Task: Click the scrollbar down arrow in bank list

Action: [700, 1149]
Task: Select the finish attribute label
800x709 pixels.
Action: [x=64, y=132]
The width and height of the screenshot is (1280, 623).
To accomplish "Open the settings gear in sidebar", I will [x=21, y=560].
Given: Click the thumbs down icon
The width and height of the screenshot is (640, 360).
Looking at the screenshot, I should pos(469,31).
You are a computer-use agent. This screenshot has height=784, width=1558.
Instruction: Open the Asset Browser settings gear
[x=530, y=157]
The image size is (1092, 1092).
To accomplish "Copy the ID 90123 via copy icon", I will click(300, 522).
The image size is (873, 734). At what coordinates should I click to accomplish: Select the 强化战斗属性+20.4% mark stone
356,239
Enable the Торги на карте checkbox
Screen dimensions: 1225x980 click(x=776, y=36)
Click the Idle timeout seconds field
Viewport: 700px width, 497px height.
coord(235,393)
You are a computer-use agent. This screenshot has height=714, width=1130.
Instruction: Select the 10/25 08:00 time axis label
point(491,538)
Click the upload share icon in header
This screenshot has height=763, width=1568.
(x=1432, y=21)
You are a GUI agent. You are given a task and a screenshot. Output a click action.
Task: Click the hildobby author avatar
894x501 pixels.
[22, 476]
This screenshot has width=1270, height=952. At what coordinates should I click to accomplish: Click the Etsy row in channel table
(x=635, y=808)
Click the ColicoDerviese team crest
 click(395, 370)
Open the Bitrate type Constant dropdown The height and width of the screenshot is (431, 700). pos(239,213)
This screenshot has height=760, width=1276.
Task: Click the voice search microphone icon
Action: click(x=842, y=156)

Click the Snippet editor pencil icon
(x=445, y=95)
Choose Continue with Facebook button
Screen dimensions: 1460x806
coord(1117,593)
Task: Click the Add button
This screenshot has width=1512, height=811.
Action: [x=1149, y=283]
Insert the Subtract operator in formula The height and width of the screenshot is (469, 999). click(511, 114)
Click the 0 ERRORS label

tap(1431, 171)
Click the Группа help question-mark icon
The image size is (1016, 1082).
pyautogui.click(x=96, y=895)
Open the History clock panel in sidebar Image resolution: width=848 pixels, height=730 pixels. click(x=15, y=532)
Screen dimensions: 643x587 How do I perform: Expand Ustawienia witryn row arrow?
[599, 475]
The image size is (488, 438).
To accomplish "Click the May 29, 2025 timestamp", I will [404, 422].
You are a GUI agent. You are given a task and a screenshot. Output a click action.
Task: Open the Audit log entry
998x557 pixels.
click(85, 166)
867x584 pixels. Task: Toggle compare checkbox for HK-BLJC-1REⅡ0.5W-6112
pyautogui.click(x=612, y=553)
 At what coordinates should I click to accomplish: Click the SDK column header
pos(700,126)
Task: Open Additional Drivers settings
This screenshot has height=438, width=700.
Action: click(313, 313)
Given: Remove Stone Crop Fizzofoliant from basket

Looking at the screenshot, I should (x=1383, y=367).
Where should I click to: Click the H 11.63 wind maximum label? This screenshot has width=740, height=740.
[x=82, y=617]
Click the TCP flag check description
--
## Task brief
Return each line above precisely as written.

## Solution for this task
Task: Click the scrollbar down arrow in bank list

Action: [700, 1149]
Task: Select the finish attribute label
800x709 pixels.
Action: [x=64, y=132]
The width and height of the screenshot is (1280, 623).
To accomplish "Open the settings gear in sidebar", I will [x=21, y=560].
Given: Click the thumbs down icon
The width and height of the screenshot is (640, 360).
Looking at the screenshot, I should pos(469,31).
You are a computer-use agent. This screenshot has height=784, width=1558.
Instruction: Open the Asset Browser settings gear
[x=530, y=157]
The image size is (1092, 1092).
To accomplish "Copy the ID 90123 via copy icon", I will click(300, 522).
The image size is (873, 734). At what coordinates should I click to accomplish: Select the 强化战斗属性+20.4% mark stone
356,239
Enable the Торги на карте checkbox
Screen dimensions: 1225x980 click(x=776, y=36)
Click the Idle timeout seconds field
Viewport: 700px width, 497px height.
coord(235,393)
You are a computer-use agent. This screenshot has height=714, width=1130.
Instruction: Select the 10/25 08:00 time axis label
point(491,538)
Click the upload share icon in header
This screenshot has height=763, width=1568.
(x=1432, y=21)
You are a GUI agent. You are given a task and a screenshot. Output a click action.
Task: Click the hildobby author avatar
894x501 pixels.
[22, 476]
This screenshot has width=1270, height=952. At what coordinates should I click to accomplish: Click the Etsy row in channel table
(x=635, y=808)
Click the ColicoDerviese team crest
 click(395, 370)
Open the Bitrate type Constant dropdown The height and width of the screenshot is (431, 700). pos(239,213)
This screenshot has height=760, width=1276.
Task: Click the voice search microphone icon
Action: click(x=842, y=156)

Click the Snippet editor pencil icon
(x=445, y=95)
Choose Continue with Facebook button
Screen dimensions: 1460x806
coord(1117,593)
Task: Click the Add button
This screenshot has width=1512, height=811.
Action: [x=1149, y=283]
Insert the Subtract operator in formula The height and width of the screenshot is (469, 999). click(511, 114)
Click the 0 ERRORS label

tap(1431, 171)
Click the Группа help question-mark icon
The image size is (1016, 1082).
pyautogui.click(x=96, y=895)
Open the History clock panel in sidebar Image resolution: width=848 pixels, height=730 pixels. click(x=15, y=532)
Screen dimensions: 643x587 How do I perform: Expand Ustawienia witryn row arrow?
[599, 475]
The image size is (488, 438).
To accomplish "Click the May 29, 2025 timestamp", I will [404, 422].
You are a GUI agent. You are given a task and a screenshot. Output a click action.
Task: Open the Audit log entry
998x557 pixels.
click(85, 166)
867x584 pixels. Task: Toggle compare checkbox for HK-BLJC-1REⅡ0.5W-6112
pyautogui.click(x=612, y=553)
 At what coordinates should I click to accomplish: Click the SDK column header
pos(700,126)
Task: Open Additional Drivers settings
This screenshot has height=438, width=700.
Action: click(313, 313)
Given: Remove Stone Crop Fizzofoliant from basket

Looking at the screenshot, I should (x=1383, y=367).
Where should I click to: Click the H 11.63 wind maximum label? This screenshot has width=740, height=740.
[x=82, y=617]
Click the TCP flag check description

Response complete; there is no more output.